==== Given text

Basically, you introduce some binary ($0-1$) decision variables $z_i$ and one or more costant $M$ big enough so that you can rewrite the desired $i$ constraint in a way that when $z_i$ is $1$ constraint is always satisfied. You then minimze the sum of $z_i$.

More references to LinearProgramming in my answer here and

and another example of "conditional constraints", here:

With NMinimize you can also handle some non-linear constraint. Unfortunately Minimize is not available because:

Minimize::mixdom: Exact optimization with mixed real and integer variables is not yet implemented.

You can of course try to implement by yourself this strategy (a search on a suitable tree) to get an exact answer. If there are only few "conditional constraints" you can also try to Solve for all possible $(z_1z_2\ldots)$ until you find a solution. In this case, with at most $2^3=8$ cases is not too difficult.


As an idea of how we can do a search on a tree, start building a suitable tree. This tree is such that the binary digits of the node are used to identify a subset of constraints. There is also an interesting ordering in DepthFirstScan visit order; see the picture.

========
==== Extracted material

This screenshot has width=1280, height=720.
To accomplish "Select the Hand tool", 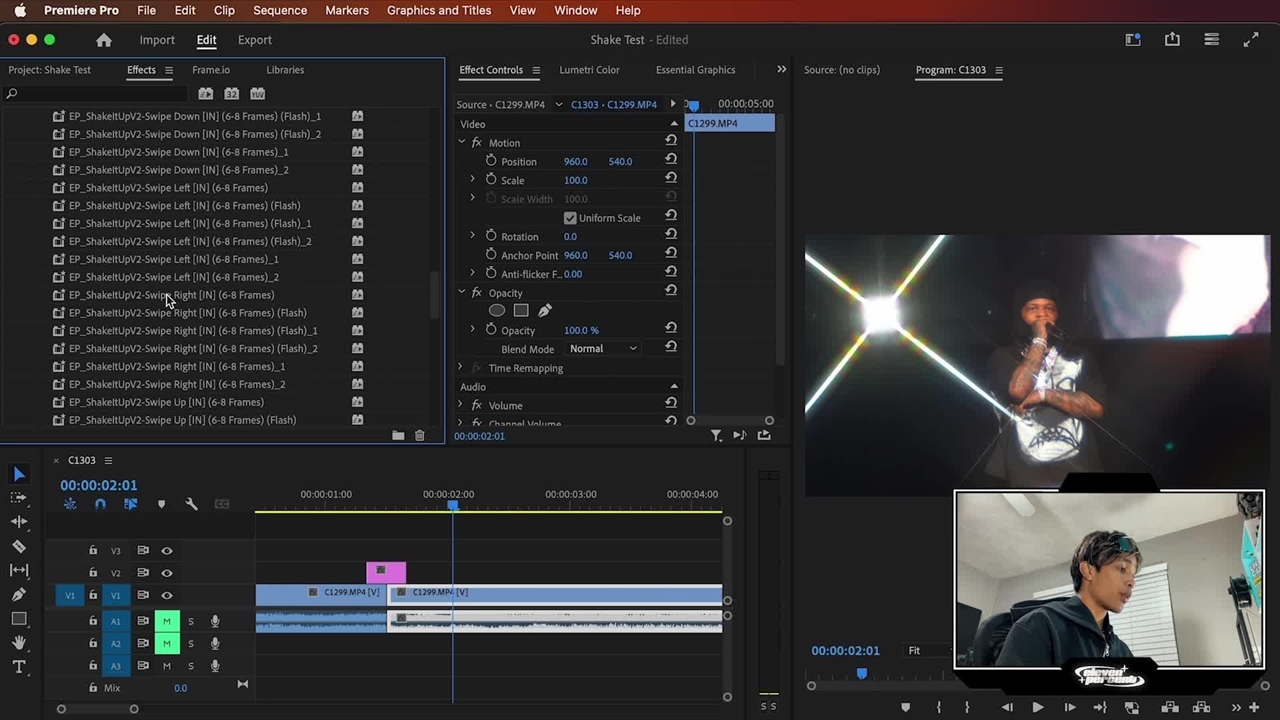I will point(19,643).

========
==== Extracted material

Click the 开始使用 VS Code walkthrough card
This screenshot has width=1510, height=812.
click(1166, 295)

========
==== Extracted material

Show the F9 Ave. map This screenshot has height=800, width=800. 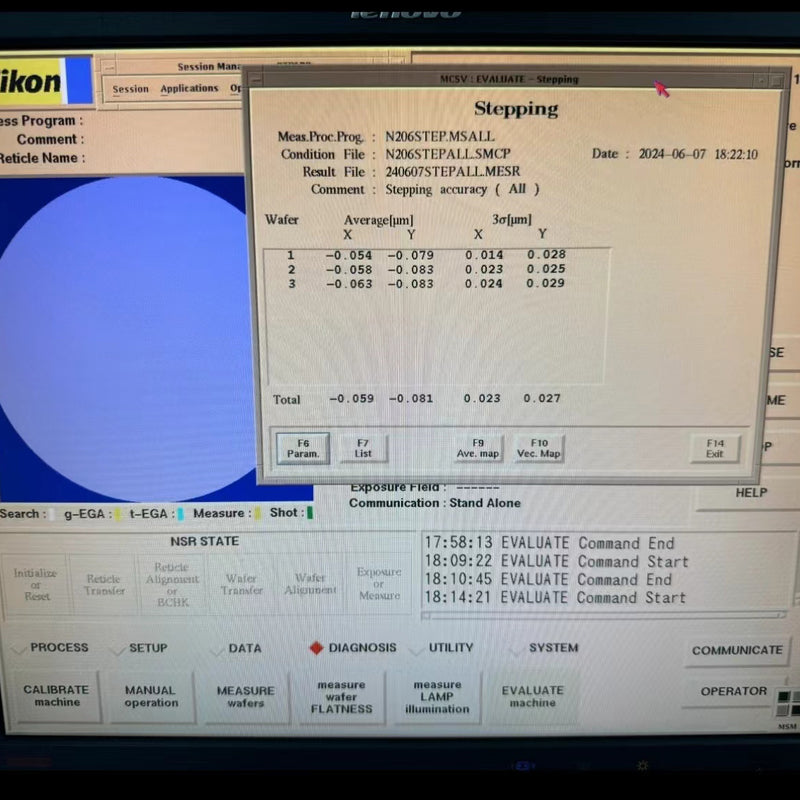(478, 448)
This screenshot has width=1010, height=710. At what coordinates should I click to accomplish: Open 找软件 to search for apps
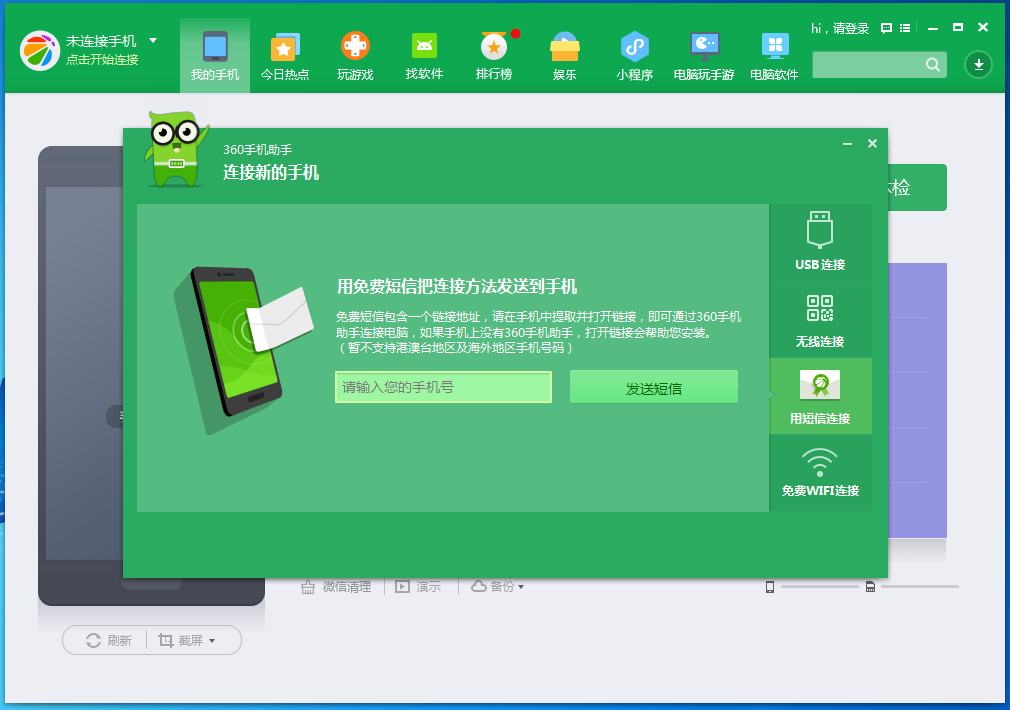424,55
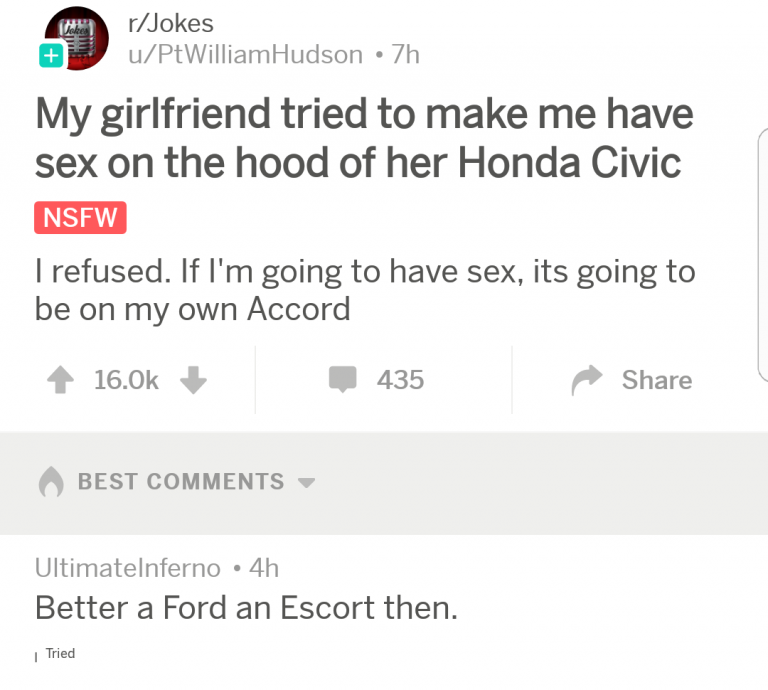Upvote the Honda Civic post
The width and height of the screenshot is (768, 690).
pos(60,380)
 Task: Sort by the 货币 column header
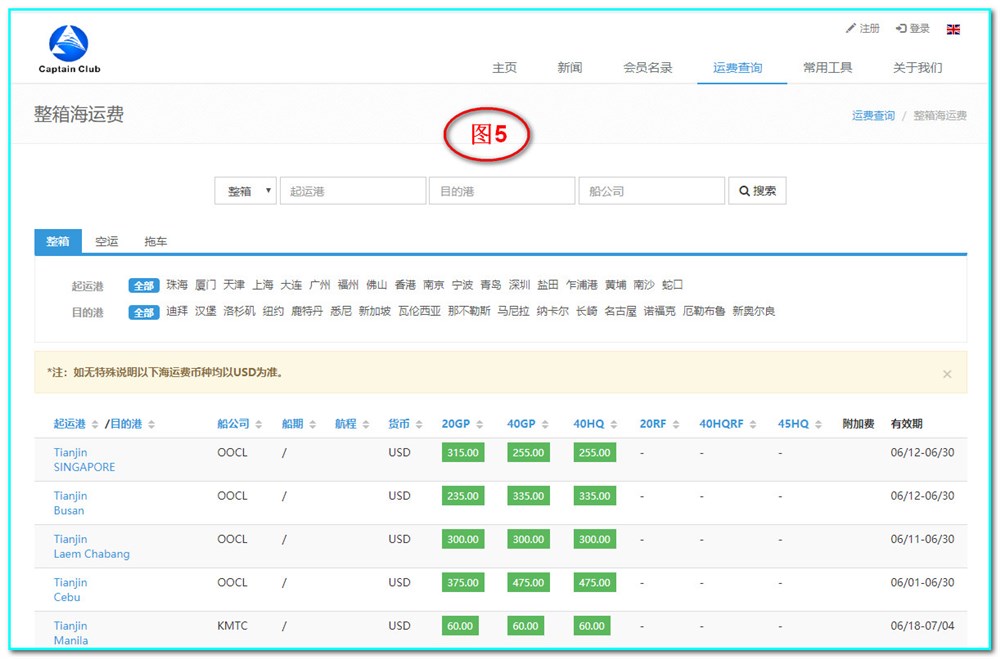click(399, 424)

========

• **Task set**
A - According to the optimization excerpt, why is Minimize not available?
B - List every function that the optimization excerpt mentions by name.
C - Rewrite the optimization excerpt from "You can of course" down to "see the picture.", switching "tree" to "graph".

• **Results for each task**
A - Exact optimization with mixed real and integer variables is not yet implemented.

B - LinearProgramming, NMinimize, Minimize, Solve, DepthFirstScan

C -
You can of course try to implement by yourself this strategy (a search on a suitable graph) to get an exact answer. If there are only few "conditional constraints" you can also try to Solve for all possible $(z_1z_2\ldots)$ until you find a solution. In this case, with at most $2^3=8$ cases is not too difficult.


As an idea of how we can do a search on a graph, start building a suitable graph. This graph is such that the binary digits of the node are used to identify a subset of constraints. There is also an interesting ordering in DepthFirstScan visit order; see the picture.